It is no secret that algorithmic trading had some “golden years” between 2008-2011. Through this period – most notably due to the high directional volatility of the financial crisis – systems based on a wide variety of market characteristics were able to obtain high amounts of profit, with an almost completely negative correlation with equity markets. Among the high-performers found during this period, trend followers were perhaps the most impressive, with some systems achieving returns of more than 100% of capital within this period, with little drawdown whatsoever. During these years everyone trading algorithms was making a killing. Dann, change happened.

 

The answer seems to be simple and at the same time incredibly complex: fundamental influence and uncertainty. Algorithmic trading systems are all designed with the idea that some historical assumption will continue to be true in the future. This assumption can be that price tends to break at a certain hour, that momentum created in one direction leads to continuations, that two instruments are co-integrated, etc.. When these assumptions break, the algorithms fail because they have no way to know that under current market conditions their assumptions are no longer valid. This “breaking up” of algorithms means that we usually need to take loses to realize that something has changed – to remove or modify our strategy – and this makes us invariably less reactive than human traders. The strength of algorithmic trading, it’s high capacity to exploit structural characteristics, becomes its weakness when the underlying structure changes.

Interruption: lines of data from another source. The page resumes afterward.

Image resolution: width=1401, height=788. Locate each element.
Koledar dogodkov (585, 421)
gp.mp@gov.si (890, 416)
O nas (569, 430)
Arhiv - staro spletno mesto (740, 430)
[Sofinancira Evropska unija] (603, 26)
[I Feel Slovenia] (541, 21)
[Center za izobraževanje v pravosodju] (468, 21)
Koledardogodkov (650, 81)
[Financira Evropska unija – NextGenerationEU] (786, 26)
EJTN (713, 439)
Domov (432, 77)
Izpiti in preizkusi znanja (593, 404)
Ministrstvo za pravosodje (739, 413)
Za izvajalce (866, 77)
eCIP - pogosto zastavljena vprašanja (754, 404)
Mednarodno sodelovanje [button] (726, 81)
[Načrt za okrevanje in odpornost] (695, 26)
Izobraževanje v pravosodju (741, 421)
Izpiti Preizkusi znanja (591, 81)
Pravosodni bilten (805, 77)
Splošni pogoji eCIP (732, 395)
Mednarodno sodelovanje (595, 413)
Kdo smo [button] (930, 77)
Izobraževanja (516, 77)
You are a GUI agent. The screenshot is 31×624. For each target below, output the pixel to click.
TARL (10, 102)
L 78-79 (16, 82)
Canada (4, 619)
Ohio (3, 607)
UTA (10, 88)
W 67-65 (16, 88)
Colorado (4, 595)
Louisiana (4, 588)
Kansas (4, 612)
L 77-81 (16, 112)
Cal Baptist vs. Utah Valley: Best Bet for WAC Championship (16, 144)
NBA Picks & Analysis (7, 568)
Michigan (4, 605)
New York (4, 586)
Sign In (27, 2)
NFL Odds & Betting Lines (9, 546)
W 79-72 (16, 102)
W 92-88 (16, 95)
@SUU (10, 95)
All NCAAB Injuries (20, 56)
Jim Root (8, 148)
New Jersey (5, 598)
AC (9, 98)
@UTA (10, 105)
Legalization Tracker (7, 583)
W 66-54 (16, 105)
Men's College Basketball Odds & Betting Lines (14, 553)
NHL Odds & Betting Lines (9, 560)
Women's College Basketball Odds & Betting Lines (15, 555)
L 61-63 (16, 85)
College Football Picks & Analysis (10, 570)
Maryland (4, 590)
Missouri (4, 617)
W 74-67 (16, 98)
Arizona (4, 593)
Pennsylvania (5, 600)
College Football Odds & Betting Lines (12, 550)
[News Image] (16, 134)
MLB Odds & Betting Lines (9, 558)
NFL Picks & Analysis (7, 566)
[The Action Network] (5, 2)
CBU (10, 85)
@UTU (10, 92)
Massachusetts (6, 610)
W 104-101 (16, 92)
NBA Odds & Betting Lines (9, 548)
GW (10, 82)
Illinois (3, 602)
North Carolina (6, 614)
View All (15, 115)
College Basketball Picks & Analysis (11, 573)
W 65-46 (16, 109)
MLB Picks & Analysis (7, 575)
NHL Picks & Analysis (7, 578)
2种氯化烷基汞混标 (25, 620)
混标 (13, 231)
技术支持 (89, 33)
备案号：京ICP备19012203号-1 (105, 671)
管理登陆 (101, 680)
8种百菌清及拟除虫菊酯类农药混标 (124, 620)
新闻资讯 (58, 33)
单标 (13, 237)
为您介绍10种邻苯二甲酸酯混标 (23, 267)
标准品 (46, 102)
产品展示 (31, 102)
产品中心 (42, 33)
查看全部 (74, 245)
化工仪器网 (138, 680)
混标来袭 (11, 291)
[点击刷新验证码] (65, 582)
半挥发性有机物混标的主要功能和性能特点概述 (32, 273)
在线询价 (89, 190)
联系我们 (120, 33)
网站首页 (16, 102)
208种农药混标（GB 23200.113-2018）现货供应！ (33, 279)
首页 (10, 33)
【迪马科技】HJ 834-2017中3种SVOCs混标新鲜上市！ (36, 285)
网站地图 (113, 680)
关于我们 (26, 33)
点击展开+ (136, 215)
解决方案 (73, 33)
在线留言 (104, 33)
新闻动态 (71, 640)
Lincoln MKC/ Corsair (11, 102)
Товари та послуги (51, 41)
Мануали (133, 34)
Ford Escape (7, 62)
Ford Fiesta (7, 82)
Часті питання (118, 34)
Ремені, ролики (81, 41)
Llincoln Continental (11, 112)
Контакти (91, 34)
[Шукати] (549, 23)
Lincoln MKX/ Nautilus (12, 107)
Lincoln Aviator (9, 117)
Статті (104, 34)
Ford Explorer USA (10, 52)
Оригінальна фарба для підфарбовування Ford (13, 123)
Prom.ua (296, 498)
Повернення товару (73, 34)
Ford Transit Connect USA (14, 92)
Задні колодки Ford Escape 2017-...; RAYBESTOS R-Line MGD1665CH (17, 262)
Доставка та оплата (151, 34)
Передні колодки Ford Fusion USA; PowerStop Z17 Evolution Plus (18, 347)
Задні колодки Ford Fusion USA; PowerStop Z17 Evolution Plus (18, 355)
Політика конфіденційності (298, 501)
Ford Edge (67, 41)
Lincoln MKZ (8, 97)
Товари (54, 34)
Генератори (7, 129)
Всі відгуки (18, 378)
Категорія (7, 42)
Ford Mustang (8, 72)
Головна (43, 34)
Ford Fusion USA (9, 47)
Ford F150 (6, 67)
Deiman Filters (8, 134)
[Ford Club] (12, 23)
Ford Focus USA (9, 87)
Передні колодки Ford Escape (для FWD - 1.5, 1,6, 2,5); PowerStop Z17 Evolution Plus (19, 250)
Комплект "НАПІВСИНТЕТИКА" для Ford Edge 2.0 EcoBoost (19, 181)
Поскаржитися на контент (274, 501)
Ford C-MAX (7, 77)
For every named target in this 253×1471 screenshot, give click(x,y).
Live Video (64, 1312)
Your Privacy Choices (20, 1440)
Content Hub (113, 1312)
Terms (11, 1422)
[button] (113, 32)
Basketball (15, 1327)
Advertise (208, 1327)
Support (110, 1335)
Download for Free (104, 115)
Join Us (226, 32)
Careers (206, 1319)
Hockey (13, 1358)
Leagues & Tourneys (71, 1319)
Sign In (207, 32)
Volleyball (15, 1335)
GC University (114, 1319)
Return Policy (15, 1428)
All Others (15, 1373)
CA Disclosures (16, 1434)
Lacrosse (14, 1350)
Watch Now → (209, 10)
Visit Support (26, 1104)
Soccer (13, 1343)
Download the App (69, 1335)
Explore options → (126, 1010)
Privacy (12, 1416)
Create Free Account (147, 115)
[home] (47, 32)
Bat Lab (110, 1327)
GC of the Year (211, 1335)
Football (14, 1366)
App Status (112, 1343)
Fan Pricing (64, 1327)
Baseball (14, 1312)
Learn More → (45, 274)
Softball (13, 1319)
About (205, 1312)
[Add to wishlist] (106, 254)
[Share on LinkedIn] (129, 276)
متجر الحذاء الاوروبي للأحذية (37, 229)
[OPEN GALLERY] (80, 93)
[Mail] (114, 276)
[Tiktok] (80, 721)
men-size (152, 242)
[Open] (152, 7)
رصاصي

Abgelegt unter: Was passiert in den aktuellen Märkten? Markiert mit: algorithmic trading, Barclay's, Daniel Fernandez, Auszahlungsbetrags, Fachberaterin

Backtesting Vorurteile und Variationen

Oktober 3, 2013 von Andrew Selby 4 Kommentare

Letzte Woche, I wrote a post discussing how altering the timeframe of a system can change its results. That got me thinking about other ways that backtesting results could be skewed in one way or another based on user defined data such as the date range and market used. These simple differences can have a tremendous influence on the overall returns of any system, so it is important to pay them their proper respect.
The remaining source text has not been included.